A trucking executive convicted in federal court for defrauding the town of Cicero, Ill., of $12 million-plus in an insurance scheme was sentenced to more than 12½ years in prison, according to the Chicago Tribune.
John LaGiglio set up an insurance company used to advance the scheme, Specialty Risk Consultants, in 1992 with financial help from alleged mob boss Michael Spano Jr. He is one of five convicted co-conspirators in the case.
Cicero Town President Betty Loren-Maltese was sentenced to more than 8 years earlier this month for convincing the town’s supervisory board, which she chaired, to change the town’s medical insurance coverage from Travelers to Specialty Risk.

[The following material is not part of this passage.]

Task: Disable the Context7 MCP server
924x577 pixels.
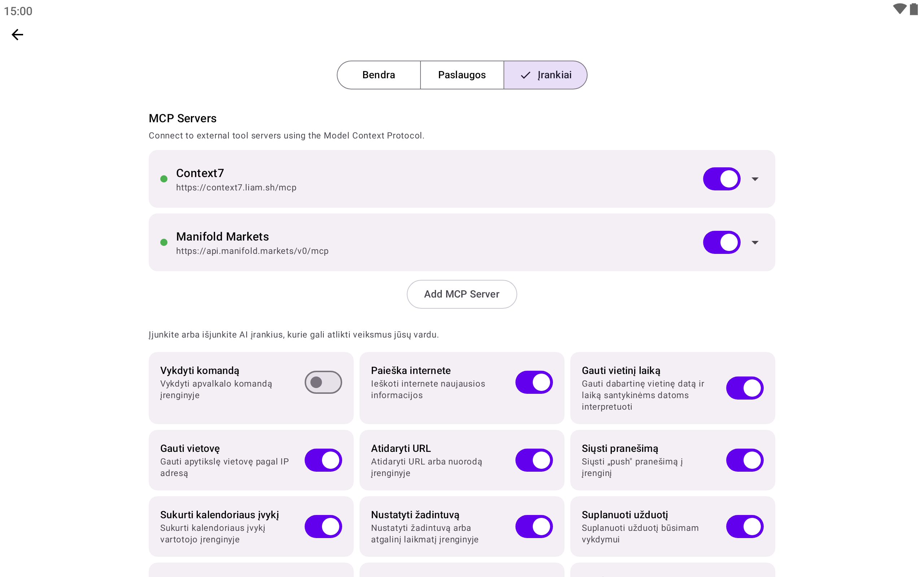Action: (x=721, y=179)
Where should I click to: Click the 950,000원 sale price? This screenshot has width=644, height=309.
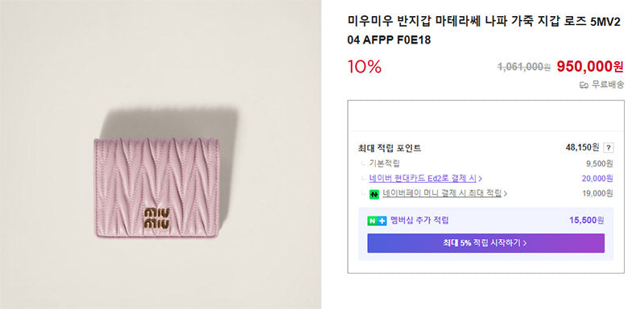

U.S. District Senior Judge John Grady, who handed down the sentencing, said Loren-Maltese “made it easy for these co-conspirators to dupe the town.” The former town president’s late husband, Frank “Baldy” Maltese had promised Spano Cicero’s insurance business, witnesses said during her trial.
According to an Associated Press report, Cicero’s medical coverage costs skyrocketed from $50,000 a week to $128,000 a week after Specialty Risk became the town’s insurer. The company’s general manager, Frank Taylor was the prosecution’s star witness against LaGiglio. Taylor had pleaded guilty and will be sentenced next week.
Assistant U.S. Attorney Matthew Schneider noted that LaGiglio tried to hide his role in Specialty Risk by using his mother’s and father’s names in financial records.
LaGiglio’s wife, Bonnie, was a co-defendant in the scheme and was sentenced to 31/2 years for tax fraud earlier this month. LaGiglio owes $7.9 million in personal and business taxes he attempted to avoid through fraud and has been ordered to pay $8.3 million in restitution to Cicero.
At the sentencing LaGiglio apologized “to the government and to the people of the Town of Cicero,” and indicated he would live a life free of crime after serving his time in prison.